This manual was developed from the Expert Group meeting. The recommendations are based on assessments of the risks associated with different technical procedures performed in different types of TB laboratories; the manual describes the basic requirements for facilities and practices, which can be adapted to follow local or national regulations or as the result of a risk assessment. Risk assessments require careful judgement: on the one hand, underestimating risks may lead to laboratory staff being exposed to biological hazards but, on the other hand, implementing more rigorous risk mitigation measures than are needed may result in an unnecessary burden on laboratory staff and higher costs to establish and maintain the laboratory’s infrastructure. Risk assessments should consider the bacterial load of materials (such as specimens and cultures), the viability of the bacilli, whether the material handled is prone to generate aerosols during the activity being assessed, the laboratory’s workload, the epidemiology of the disease, and the health of laboratory workers; assessments should also consider other factors that may influence the likelihood or the consequence of exposure to TB.
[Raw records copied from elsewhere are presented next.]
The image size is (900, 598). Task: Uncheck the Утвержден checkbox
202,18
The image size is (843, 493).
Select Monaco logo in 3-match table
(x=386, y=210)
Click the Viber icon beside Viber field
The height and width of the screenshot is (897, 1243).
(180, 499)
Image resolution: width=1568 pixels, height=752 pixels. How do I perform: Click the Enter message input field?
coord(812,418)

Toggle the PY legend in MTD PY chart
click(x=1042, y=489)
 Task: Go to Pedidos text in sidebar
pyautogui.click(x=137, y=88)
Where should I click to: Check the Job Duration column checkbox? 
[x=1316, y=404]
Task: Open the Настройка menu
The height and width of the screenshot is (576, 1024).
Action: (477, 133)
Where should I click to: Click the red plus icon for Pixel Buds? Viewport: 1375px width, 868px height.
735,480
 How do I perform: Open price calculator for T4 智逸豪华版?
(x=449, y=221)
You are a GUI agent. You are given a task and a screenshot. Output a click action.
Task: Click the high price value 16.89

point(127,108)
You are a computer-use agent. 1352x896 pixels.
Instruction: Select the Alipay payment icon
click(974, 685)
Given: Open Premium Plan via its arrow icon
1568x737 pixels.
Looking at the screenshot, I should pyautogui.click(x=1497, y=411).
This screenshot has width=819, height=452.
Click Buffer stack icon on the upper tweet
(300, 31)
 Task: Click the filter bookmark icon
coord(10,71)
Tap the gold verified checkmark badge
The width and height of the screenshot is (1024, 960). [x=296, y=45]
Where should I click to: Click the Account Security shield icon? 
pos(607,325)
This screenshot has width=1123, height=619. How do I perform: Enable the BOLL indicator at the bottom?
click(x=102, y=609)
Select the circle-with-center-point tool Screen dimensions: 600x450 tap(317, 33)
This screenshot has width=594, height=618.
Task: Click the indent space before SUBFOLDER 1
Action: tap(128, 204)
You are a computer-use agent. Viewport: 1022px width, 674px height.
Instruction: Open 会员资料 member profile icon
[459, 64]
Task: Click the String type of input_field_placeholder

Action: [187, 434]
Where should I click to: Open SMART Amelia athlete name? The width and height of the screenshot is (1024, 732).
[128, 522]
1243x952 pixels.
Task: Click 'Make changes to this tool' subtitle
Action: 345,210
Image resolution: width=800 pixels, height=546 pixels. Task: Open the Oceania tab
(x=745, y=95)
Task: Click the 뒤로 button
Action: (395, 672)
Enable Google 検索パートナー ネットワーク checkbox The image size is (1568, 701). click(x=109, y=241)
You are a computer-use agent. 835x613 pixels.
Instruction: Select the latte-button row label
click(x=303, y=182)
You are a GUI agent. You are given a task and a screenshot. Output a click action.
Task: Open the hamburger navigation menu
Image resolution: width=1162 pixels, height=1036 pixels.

The intended audience for these recommendations are directors and managers of laboratories and TB programmes as well as the laboratory technicians who test for TB, especially in high-burden, low-resource settings. In this document, the laboratory or section of the laboratory conducting TB testing is referred to as the TB laboratory.
The recommendations are specific to laboratories that follow well defined procedures to test samples potentially containing Mycobacterium tuberculosis. For any other combination of pathogen and procedures, a process similar to the one used here could be used to define biosafety precautions.
This manual was approved by WHO’s Guidelines Review Committee¹ in May 2012, and explanations are provided throughout the manual where it differs from WHO’s Laboratory biosafety manual, 3rd edition.² It is intended to inform rather than replace country-level requirements and standards for biosafety. The recommendations do not supersede any local or national rules or regulations.